I think this is an interesting aspect of the story, but I think there are many parts of it that were not included.  That said, I think that is true of every post that I have ever written.  I take a particular vantage point – as an analyst working as a cis white male, etc.  But more importantly it is a perspective that I espouse at this particular moment.  Will I still be disappointed by this film (in the same way) if I watch it again in five years?  Probably not.  And how different would this film have been if it were told through the eyes of Priscilla Presley?  Or Elvis' band members?  Or his Dad?  Or from the omniscient third person perspective? Or through the eyes of the black musicians who were his peers and whose music he was able to turn into snow?

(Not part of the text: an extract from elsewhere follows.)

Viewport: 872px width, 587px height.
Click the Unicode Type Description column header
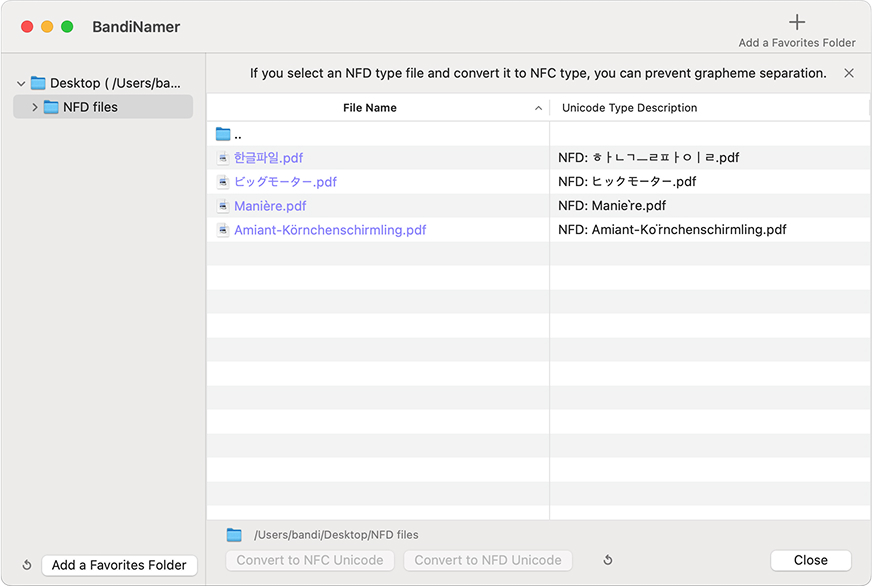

Perhaps most importantly, I wonder what Elvis' own version of his life would look like and I wonder if we would find it enthralling?  Would we have found his insecurity and uncertainty about the validity of what he had to offer endearingly humble or would we have found him to be a fun house mirror reflection of the Colonel – both men were robbed of their childhood and spent their adult lives searching for something (maternal and social love and acceptance) that should have come from some other source than the adoration of fans, snow, or the contents of a hypodermic needle.

In closing I would like to talk about something uncanny.  I found Austin Butler’s portrayal of Elvis to be a little bit weird.  It seemed less like he was channeling Elvis than a young (and better looking) John Travolta.  I don’t know what to make of that, just an odd observation from me, at this moment…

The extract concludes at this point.